Page excerpt ->
= D. B. Hardeman Prize =

U.S. Congress-related book award

The D. B. Hardeman Prize is a cash prize awarded annually by the Lyndon Baines Johnson Foundation for the best book that furthers the study of the U.S. Congress in the fields of biography, history, journalism, or political science. Submissions are judged on the basis of five criteria: (1) contribution to scholarship, (2) contribution to the public's understanding of Congress, (3) literary craftsmanship, (4) originality, and (5) depth of research. Members of the national selection committee are: Senator Tom Daschle; Lee Hamilton, Director of The Center on Congress; Thomas Mann of The Brookings Institution; Leslie Sanchez of Impacto Group; and Nancy Beck Young of The University of Houston.

D. Barnard Hardeman, Jr. (1914–1981) was a politician, political scholar, journalist and teacher. He graduated from the University of Texas and the University of Texas Law School and served in the U.S. Army during World War II. Hardeman served in the 52nd and 54th Legislatures representing Grayson and Collin counties in the Texas House of Representatives. Between 1958 and 1961, he worked as an assistant to Sam Rayburn, Speaker of the House, and was Rayburn's official biographer. An avid bibliophile whose book collection numbered more than ten thousand volumes, Hardeman bequeathed his collection of American biographies and political history to the LBJ Presidential Library in Austin, Texas.

Directive 1 ->
Echo the Hardeman Prize article word for word, from its title through its final sentence.
Directive 2 ->
Duplicate the rows from the first one up to and including the line with "point(889,375)", and copy nothing after it.

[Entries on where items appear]

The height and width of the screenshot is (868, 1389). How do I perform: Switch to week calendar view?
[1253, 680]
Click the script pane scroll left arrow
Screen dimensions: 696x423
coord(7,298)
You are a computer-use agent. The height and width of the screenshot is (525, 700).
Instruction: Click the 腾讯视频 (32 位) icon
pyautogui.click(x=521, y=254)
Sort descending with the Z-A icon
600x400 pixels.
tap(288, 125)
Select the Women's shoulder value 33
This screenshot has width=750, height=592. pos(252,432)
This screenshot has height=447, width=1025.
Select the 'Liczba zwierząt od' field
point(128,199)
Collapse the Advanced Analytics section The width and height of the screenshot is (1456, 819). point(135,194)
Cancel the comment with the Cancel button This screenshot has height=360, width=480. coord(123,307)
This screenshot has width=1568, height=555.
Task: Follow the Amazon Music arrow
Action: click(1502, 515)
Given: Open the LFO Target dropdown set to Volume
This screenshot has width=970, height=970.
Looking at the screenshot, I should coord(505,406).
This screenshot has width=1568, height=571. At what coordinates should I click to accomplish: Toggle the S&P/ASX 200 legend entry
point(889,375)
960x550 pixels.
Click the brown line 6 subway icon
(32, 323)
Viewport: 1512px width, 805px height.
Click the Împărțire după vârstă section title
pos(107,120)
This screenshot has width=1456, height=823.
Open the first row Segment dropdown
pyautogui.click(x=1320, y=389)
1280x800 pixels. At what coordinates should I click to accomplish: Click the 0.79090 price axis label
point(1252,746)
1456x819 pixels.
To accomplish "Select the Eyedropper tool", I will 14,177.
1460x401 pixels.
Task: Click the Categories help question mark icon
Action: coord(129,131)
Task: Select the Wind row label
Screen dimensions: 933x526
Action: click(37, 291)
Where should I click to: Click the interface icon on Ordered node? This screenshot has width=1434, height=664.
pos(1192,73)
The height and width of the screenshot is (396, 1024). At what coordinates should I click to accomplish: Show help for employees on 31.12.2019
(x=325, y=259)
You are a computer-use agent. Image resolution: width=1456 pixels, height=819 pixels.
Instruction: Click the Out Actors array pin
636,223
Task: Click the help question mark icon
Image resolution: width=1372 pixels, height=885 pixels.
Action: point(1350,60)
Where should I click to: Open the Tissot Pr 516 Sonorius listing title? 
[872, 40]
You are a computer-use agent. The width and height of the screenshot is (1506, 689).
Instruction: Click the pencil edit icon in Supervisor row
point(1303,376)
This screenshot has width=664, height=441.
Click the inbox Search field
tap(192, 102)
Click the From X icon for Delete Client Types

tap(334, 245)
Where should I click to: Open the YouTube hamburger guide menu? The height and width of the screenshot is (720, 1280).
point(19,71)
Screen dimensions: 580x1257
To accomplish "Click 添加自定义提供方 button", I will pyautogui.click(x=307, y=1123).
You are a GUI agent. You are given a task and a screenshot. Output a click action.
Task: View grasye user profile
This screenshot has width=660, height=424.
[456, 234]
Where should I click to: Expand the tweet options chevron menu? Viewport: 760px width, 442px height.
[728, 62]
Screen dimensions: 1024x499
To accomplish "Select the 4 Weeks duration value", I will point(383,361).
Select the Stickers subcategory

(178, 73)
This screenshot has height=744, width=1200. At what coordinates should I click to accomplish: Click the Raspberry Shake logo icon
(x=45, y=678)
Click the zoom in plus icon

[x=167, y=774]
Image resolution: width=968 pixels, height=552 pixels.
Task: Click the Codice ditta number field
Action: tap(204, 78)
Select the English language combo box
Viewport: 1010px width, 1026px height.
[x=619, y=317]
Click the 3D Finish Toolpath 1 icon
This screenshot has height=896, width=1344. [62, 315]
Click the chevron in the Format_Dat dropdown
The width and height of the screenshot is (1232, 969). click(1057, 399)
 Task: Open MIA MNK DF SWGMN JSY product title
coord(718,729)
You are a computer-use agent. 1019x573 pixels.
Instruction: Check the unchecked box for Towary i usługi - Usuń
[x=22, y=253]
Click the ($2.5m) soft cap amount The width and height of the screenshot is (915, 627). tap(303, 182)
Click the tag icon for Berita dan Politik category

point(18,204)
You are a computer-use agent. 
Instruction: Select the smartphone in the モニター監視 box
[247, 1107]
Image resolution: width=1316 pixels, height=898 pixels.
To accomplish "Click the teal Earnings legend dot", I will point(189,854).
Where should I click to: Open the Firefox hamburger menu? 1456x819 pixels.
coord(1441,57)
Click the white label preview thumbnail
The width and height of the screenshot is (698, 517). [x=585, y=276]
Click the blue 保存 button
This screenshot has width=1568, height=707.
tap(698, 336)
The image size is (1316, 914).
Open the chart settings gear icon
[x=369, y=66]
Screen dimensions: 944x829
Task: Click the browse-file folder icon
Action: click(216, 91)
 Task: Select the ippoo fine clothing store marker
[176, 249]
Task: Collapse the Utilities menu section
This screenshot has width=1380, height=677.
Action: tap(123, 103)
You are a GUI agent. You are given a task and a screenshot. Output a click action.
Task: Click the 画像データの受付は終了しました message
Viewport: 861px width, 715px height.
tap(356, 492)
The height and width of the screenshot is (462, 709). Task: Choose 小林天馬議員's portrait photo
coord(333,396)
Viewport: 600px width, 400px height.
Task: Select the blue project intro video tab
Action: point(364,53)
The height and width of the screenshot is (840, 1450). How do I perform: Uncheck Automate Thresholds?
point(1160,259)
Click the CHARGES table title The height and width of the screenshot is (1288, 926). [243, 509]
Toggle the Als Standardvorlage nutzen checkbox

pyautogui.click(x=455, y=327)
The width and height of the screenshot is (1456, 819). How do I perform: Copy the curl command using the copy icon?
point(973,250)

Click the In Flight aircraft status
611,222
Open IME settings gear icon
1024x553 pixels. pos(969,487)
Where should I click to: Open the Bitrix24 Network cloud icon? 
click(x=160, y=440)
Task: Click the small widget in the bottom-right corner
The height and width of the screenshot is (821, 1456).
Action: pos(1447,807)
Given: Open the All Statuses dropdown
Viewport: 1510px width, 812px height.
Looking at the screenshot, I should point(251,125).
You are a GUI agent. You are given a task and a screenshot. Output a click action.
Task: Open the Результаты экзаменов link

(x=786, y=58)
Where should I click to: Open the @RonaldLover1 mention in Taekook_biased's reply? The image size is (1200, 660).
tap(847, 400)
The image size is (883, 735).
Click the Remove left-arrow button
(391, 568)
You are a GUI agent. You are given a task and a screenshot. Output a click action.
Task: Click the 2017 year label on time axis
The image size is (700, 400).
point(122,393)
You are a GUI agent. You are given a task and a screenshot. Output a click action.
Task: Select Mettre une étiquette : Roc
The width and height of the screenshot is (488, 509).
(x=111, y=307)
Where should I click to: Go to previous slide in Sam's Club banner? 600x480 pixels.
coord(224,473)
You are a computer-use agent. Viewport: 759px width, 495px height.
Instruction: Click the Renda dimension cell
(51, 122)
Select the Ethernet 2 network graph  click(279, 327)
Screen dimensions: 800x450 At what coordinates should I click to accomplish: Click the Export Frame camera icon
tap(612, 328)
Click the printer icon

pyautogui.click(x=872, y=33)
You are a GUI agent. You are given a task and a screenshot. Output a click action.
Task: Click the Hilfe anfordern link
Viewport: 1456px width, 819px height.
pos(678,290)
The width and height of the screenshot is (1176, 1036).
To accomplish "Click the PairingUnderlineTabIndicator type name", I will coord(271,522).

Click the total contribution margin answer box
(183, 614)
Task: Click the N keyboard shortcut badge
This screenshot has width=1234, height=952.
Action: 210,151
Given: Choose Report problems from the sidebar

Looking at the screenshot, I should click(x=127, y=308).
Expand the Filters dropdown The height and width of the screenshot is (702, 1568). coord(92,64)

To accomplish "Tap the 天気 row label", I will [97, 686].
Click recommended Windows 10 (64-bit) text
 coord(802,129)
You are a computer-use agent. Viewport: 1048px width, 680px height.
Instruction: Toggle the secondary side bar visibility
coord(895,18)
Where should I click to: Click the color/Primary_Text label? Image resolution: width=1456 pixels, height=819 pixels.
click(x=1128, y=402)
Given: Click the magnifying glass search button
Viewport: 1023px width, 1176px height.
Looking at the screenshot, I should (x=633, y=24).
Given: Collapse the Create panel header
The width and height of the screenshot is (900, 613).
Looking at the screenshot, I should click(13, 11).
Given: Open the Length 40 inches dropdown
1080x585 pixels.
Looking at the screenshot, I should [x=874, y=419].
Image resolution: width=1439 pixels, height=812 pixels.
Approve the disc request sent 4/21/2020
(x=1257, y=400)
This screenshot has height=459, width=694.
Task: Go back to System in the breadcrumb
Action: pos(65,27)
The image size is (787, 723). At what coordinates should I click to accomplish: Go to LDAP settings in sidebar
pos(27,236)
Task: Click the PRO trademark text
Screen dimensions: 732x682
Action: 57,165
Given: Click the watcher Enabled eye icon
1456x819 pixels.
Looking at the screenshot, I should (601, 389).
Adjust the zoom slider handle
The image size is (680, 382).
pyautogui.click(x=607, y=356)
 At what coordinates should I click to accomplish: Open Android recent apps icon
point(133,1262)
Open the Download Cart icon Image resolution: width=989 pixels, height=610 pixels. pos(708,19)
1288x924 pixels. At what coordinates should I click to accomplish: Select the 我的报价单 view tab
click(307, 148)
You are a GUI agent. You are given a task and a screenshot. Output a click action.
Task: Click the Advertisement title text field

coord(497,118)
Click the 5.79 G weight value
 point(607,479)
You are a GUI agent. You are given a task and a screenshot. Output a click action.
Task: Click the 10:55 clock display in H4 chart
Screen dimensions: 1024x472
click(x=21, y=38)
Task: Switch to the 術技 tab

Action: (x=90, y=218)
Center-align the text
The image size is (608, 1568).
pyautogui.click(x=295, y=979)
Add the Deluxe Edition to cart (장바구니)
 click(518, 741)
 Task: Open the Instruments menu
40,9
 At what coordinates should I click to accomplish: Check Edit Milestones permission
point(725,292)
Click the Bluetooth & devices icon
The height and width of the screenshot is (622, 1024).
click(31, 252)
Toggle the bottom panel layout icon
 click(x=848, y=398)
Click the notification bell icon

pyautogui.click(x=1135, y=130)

Written response 1 ->
= D. B. Hardeman Prize =

U.S. Congress-related book award

The D. B. Hardeman Prize is a cash prize awarded annually by the Lyndon Baines Johnson Foundation for the best book that furthers the study of the U.S. Congress in the fields of biography, history, journalism, or political science. Submissions are judged on the basis of five criteria: (1) contribution to scholarship, (2) contribution to the public's understanding of Congress, (3) literary craftsmanship, (4) originality, and (5) depth of research. Members of the national selection committee are: Senator Tom Daschle; Lee Hamilton, Director of The Center on Congress; Thomas Mann of The Brookings Institution; Leslie Sanchez of Impacto Group; and Nancy Beck Young of The University of Houston.

D. Barnard Hardeman, Jr. (1914–1981) was a politician, political scholar, journalist and teacher. He graduated from the University of Texas and the University of Texas Law School and served in the U.S. Army during World War II. Hardeman served in the 52nd and 54th Legislatures representing Grayson and Collin counties in the Texas House of Representatives. Between 1958 and 1961, he worked as an assistant to Sam Rayburn, Speaker of the House, and was Rayburn's official biographer. An avid bibliophile whose book collection numbered more than ten thousand volumes, Hardeman bequeathed his collection of American biographies and political history to the LBJ Presidential Library in Austin, Texas.

Written response 2 ->
The height and width of the screenshot is (868, 1389). How do I perform: Switch to week calendar view?
[1253, 680]
Click the script pane scroll left arrow
Screen dimensions: 696x423
coord(7,298)
You are a computer-use agent. The height and width of the screenshot is (525, 700).
Instruction: Click the 腾讯视频 (32 位) icon
pyautogui.click(x=521, y=254)
Sort descending with the Z-A icon
600x400 pixels.
tap(288, 125)
Select the Women's shoulder value 33
This screenshot has width=750, height=592. pos(252,432)
This screenshot has height=447, width=1025.
Select the 'Liczba zwierząt od' field
point(128,199)
Collapse the Advanced Analytics section The width and height of the screenshot is (1456, 819). point(135,194)
Cancel the comment with the Cancel button This screenshot has height=360, width=480. coord(123,307)
This screenshot has width=1568, height=555.
Task: Follow the Amazon Music arrow
Action: click(1502, 515)
Given: Open the LFO Target dropdown set to Volume
This screenshot has width=970, height=970.
Looking at the screenshot, I should coord(505,406).
This screenshot has width=1568, height=571. At what coordinates should I click to accomplish: Toggle the S&P/ASX 200 legend entry
point(889,375)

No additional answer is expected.